No meio da voracidade desta época de bandalheira institucional já ninguém repara
que o marido da ministra das Finanças encontra um emprego estranho numa empresa
que foi vendida aos comunistas chineses ou que o Mira Amaral comprou um banco e ainda recebe dinheiro. Somando esta volatilidade ao facto de já pouca gente ligar ao Cavaco diz ou deixa de dizer leva a que ninguém tenha dado o devido valor a algumas declarações do ainda presidente, como a insinuação de que andava por aí gente (perigosa) a boicotar o seu milagre da salvação nacional.
Na mesma entrevista Cavaco disse outra coisa com grande
gravidade, a de que é de Lisboa costumam chegar as más notícias. Foi um momento
de ruralismo muito típico em Cavaco Silva, a ideia de que as más notícias vem
dessa Gomorra dos políticos, gente que só faz mal ao país e não defende o
interesse do país. É evidente que este Cavaco antes de ser presidente era um
modesto professor que não percebia nada dessas coisas sobre acções escritas em
inglês, era um modelo de virtudes ruralistas, até acredita nos milagres feitos avulso pela Nossa Senhora de Fátima!
Mas é muito grave que um presidente insinue que há gente a
boicotar a salvação nacional pela qual ele se bate nos intervalos da observação
das cagarras. E é grave porque toda a gente sabe a que personalidades se
referia, da mesma forma que toda a gente se lembra do famoso caso das falas
escutas a Belém. É ridículo ver alguém que deu cobertura a uma conspiração
contra um governo legitimado pelo voto popular venha agora fazer insinuações
sobre terceiros, só porque estes dizem a sua opinião ou porque tentam evitar que o seu partido seja alvo de uma opa da direita e extrema-direita.

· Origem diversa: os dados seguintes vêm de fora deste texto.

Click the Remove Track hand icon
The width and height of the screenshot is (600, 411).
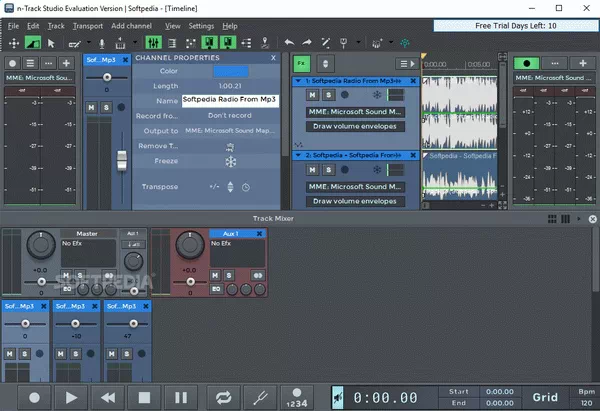[229, 145]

Toda a gente sabe a que partido e a que personalidades se
referia Cavaco Silva e é lamentável que não tenha indicado os nomes, não porque
esclarecesse o que quer que fosse, mas pela cobardia da fórmula assente na insinuação. De um presidente espera-se coragem e não cobardia, exige-se frontalidade e não insinuações, já nos basta a crise financeira, não precisamos de uma crise de valores nas instituições da democracia.
Mas é grave que um presidente de um país democrático
considere que há democratas que ao defenderem as as suas opiniões dentro dos partidos
em que militam e que porventura até terão fundado e porque tais opiniões desagradam a alguém sejam acusados de estarem a boicotar a salvação nacional.
Cavaco devia ter mais tento na língua porque o único conspirador contra a democracia portuguesa é um seu braço direito, entre as pessoas a que ele se referia não há golpistas e muito menos ladrões de bancos, vigaristas e muito menos suspeitos de matar velhinhas. São
democratas que deram o melhor ao seu país, que sempre se bateram pelos seus
ideais e o seu comportamento nunca fez lembrar o Ali Baba e os quarenta ladrões.